EXERCISE INSTRUCTIONS | In the material below, the lines from the one containing "Договор публичной оферты (848, 2189)" through the one containing "Nouveau Modern Gold Cuff Bracelet (453, 1231)" are to be given again exactly, ends included, and no others.
─── GIVEN RECORDS ───
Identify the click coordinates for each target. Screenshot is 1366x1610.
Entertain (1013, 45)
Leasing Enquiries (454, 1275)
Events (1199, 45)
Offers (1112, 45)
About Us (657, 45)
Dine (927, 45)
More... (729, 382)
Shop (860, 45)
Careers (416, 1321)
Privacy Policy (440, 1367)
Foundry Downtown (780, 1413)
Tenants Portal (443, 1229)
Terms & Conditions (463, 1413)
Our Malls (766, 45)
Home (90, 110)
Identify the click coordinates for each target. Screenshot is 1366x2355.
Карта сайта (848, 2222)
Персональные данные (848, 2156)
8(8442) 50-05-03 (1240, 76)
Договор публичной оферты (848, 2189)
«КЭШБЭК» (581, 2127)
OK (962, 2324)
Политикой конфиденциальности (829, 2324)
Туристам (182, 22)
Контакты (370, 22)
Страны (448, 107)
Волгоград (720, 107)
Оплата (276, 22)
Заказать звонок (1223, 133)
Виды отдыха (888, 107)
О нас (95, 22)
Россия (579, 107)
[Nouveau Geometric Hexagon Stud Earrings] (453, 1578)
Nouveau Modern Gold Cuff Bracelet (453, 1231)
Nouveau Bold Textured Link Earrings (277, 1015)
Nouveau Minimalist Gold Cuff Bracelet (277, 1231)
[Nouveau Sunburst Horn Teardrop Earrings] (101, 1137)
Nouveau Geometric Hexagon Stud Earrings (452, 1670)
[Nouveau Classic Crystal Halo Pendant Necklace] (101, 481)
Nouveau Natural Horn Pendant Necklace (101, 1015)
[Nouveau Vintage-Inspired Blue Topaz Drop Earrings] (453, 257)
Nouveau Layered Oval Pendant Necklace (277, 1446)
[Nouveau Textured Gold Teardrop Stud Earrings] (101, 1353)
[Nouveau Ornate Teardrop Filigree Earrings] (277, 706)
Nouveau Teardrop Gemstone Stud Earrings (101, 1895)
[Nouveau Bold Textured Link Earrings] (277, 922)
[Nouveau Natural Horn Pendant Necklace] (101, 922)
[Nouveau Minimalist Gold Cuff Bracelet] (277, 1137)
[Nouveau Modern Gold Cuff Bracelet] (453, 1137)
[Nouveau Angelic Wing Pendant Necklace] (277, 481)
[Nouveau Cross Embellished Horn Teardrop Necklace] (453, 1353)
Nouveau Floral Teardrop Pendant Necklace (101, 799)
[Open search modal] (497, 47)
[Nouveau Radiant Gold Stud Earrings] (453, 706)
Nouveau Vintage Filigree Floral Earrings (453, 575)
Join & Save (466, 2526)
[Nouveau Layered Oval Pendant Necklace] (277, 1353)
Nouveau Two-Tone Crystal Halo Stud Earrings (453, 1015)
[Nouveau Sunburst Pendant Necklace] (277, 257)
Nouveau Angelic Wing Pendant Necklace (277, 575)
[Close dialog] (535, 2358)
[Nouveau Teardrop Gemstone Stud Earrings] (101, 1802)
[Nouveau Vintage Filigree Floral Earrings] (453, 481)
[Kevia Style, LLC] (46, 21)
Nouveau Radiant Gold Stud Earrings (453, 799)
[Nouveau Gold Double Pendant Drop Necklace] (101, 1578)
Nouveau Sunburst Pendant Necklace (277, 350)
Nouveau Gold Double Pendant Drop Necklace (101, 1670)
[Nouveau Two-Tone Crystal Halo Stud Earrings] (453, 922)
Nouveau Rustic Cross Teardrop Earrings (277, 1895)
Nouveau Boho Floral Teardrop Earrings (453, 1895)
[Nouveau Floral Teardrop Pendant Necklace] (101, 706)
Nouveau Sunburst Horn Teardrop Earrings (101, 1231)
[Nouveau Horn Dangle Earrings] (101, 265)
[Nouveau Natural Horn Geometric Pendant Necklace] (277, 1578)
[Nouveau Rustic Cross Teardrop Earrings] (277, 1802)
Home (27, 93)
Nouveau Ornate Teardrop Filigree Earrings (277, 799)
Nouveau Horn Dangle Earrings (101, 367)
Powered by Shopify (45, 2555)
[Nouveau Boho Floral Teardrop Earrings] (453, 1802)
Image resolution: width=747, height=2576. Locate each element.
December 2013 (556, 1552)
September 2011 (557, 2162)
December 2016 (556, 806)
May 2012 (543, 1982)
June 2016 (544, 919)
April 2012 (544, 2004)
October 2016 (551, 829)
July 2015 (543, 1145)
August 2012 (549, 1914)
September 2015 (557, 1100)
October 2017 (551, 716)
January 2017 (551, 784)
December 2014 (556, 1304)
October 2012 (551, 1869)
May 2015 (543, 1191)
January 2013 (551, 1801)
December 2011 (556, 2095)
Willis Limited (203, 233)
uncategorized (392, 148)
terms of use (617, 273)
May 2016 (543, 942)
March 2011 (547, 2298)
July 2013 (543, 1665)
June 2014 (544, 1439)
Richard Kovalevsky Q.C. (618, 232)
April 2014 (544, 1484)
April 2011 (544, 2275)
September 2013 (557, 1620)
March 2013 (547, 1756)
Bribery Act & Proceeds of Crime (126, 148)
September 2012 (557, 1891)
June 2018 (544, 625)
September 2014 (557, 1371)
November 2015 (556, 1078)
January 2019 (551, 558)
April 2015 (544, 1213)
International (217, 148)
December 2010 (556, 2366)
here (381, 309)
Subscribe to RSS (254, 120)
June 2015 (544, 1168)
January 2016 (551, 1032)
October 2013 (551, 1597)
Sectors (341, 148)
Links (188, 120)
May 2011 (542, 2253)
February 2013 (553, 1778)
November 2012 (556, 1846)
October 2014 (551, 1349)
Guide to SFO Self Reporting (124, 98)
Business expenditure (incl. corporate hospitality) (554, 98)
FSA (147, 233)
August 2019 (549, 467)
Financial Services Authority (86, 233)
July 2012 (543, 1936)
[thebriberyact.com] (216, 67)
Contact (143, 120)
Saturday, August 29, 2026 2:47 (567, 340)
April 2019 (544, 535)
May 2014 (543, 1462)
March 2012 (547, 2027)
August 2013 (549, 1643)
───
RESPONSE AREA |
Договор публичной оферты (848, 2189)
«КЭШБЭК» (581, 2127)
OK (962, 2324)
Политикой конфиденциальности (829, 2324)
Туристам (182, 22)
Контакты (370, 22)
Страны (448, 107)
Волгоград (720, 107)
Оплата (276, 22)
Заказать звонок (1223, 133)
Виды отдыха (888, 107)
О нас (95, 22)
Россия (579, 107)
[Nouveau Geometric Hexagon Stud Earrings] (453, 1578)
Nouveau Modern Gold Cuff Bracelet (453, 1231)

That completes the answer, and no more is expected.